Last updated 1 December 2020
Considering human rights when making new laws
Parliament must now take the following steps to consider human rights when making new legislation in Queensland:
- When a Bill is proposed, it must be accompanied by a statement that explains whether or not the law is compatible with human rights, and to what extent it does not comply.
- The Bill will then be scrutinised by a parliamentary committee to determine its compatibility with human rights. The committee then provides a report to parliament.
Human rights must also be considered when making subordinate law such as Regulations, Rules and By-laws. In most cases:
- a human rights certificate must be tabled in parliament, stating whether the subordinate law is compatible with human rights, and to what extent it is not compatible
- the responsible committee then considers the human rights certificate when examining the subordinate legislation.
Parliament has the right to allow laws that are incompatible with human rights, but must state this clearly and publicly.
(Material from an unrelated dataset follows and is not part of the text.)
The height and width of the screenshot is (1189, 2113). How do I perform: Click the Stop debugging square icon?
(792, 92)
Parliament may make an ‘override declaration’ in exceptional circumstances, stating that the law has effect despite being incompatible with human rights. This will mean that the Human Rights Act 2019 (Qld) (Human Rights Act) will not apply to the law, and the Supreme Court cannot later declare the law incompatible with human rights. See ‘The Supreme Court’s declaratory power’ below.
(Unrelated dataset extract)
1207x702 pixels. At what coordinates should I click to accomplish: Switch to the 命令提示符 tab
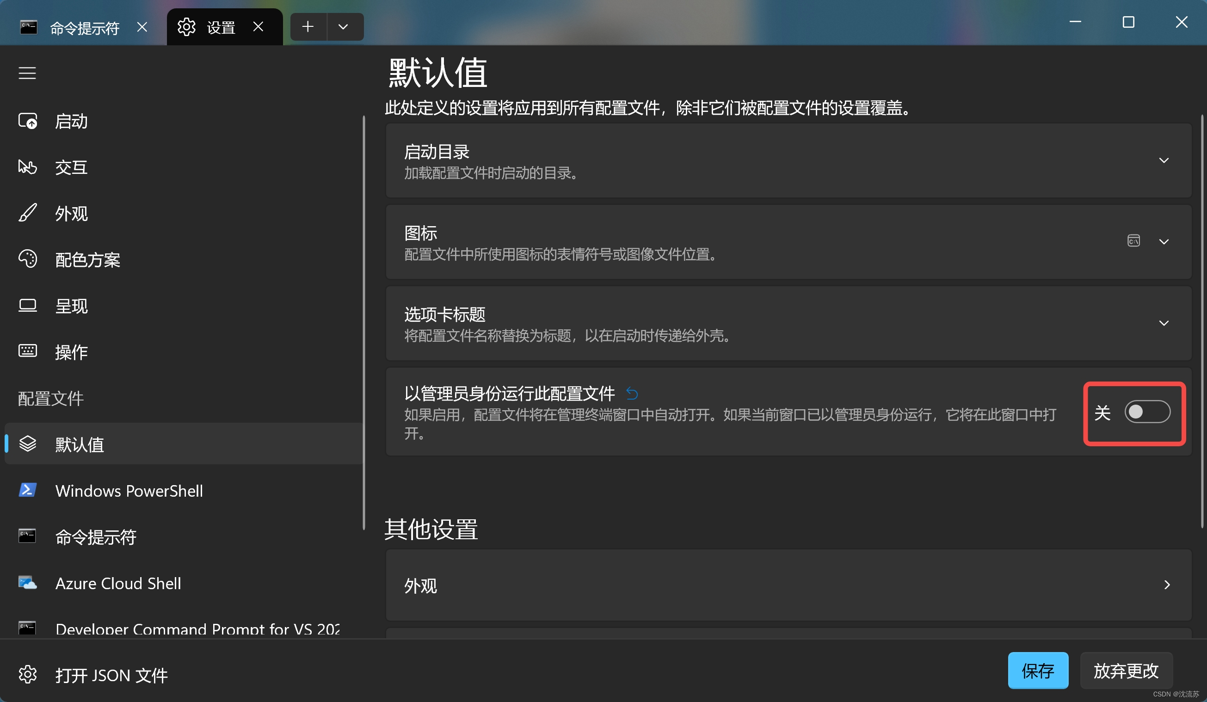point(84,28)

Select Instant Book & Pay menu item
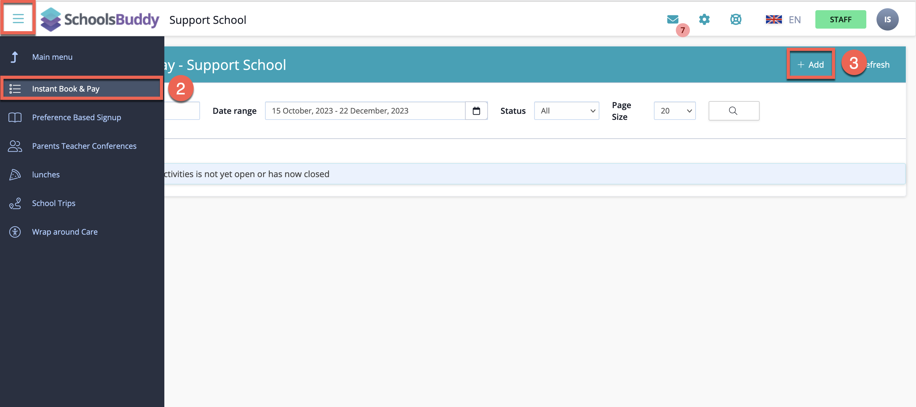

A Bill may also be introduced with an override declaration saying that all or part of the new law is incompatible with human rights. Parliament can then allow the Bill to pass with the override declaration.
Acting in an administrative capacity
The Human Rights Act also applies directly to members of parliament when acting in an administrative capacity. This is limited to members of a parliamentary committee and a person who is performing functions in connection with parliamentary proceedings. The Human Rights Act requires these individuals to act and make decisions in a way that is compatible with human rights, and to properly consider human rights relevant to the decision when performing administrative tasks and functions.